Flowers in a Wooden Vessel - 1606-7
Kunsthistorisches Museum - Vienna
I saw, for the first time, "Flowers in a Wooden Vessel" , last year, at the Kunsthistorisches Museum, in Vienna and it immediately captured my attention for its poetic composition and the perfect brush strokes made by master Brueghel The Elder. It was painted for Archduke Albert VII, the sovereign regent of the Spanish Netherlands, and became one of the most famous floral still lifes in European art. The grand format, the perfect painting technique and the highly successful composition make it a characteristic piece for an art collection of the time.
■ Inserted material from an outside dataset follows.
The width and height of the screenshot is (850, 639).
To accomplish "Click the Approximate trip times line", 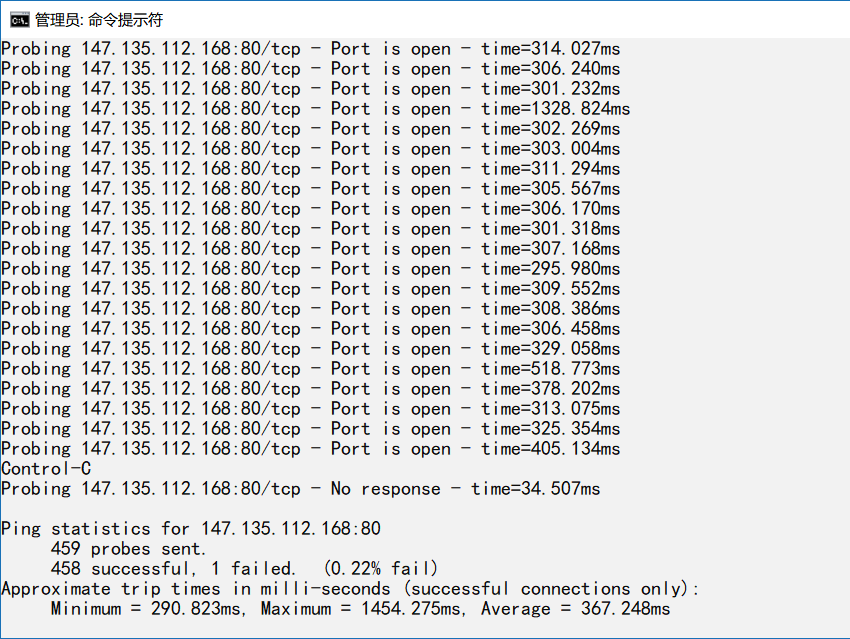I will [350, 589].
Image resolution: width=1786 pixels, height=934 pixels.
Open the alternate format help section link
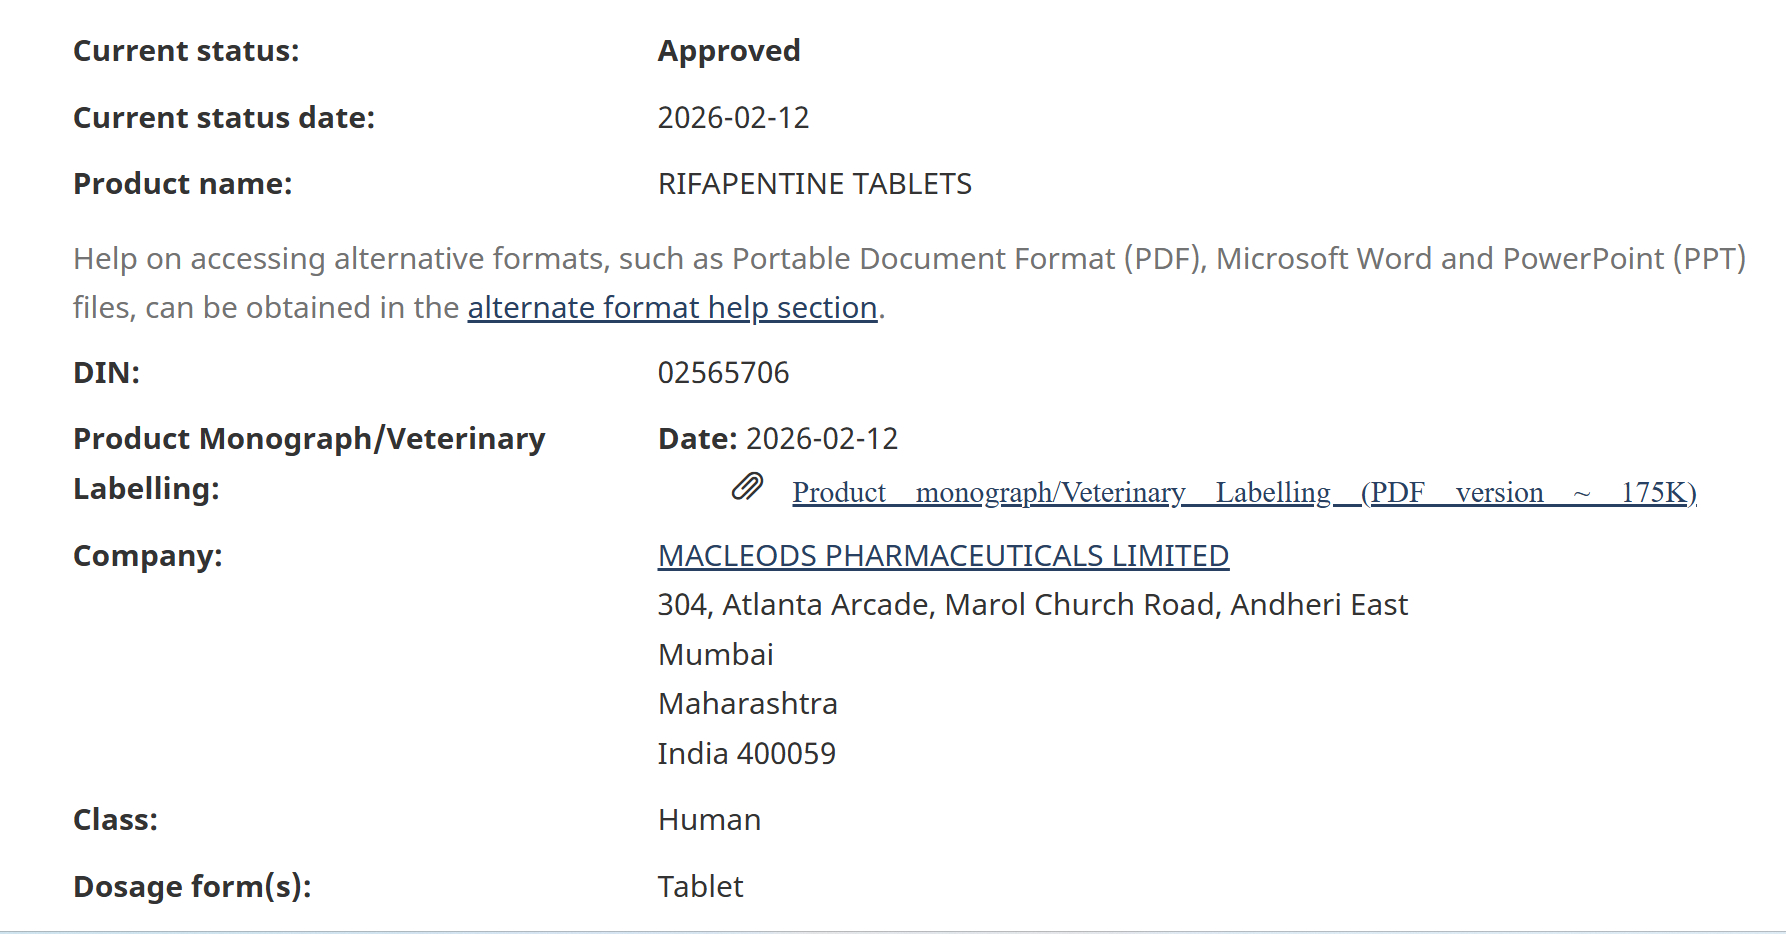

It’s interesting that the references usually found in floral still life related with the transitoriness of earthly things occurs here in an incidentally way: we can see that some flowers that have fallen are wilted or have been damaged by insects but in the all picture they aren’t relevant enough to caught our attention. This painting also has another curiosity which is to aggregate flowers associated with different seasons of the year. Here they all bloom at once, a situation only found in the “eternal spring” of Paradise. In a letter written by Brueghel The Elder it’s interesting what he says about this painting:
”when winter approaches, covering everything in ice, I take pleasure in the view – and in my imagination even in the scent – of flowers, if not the real ones then the artificial kind found in the painting”.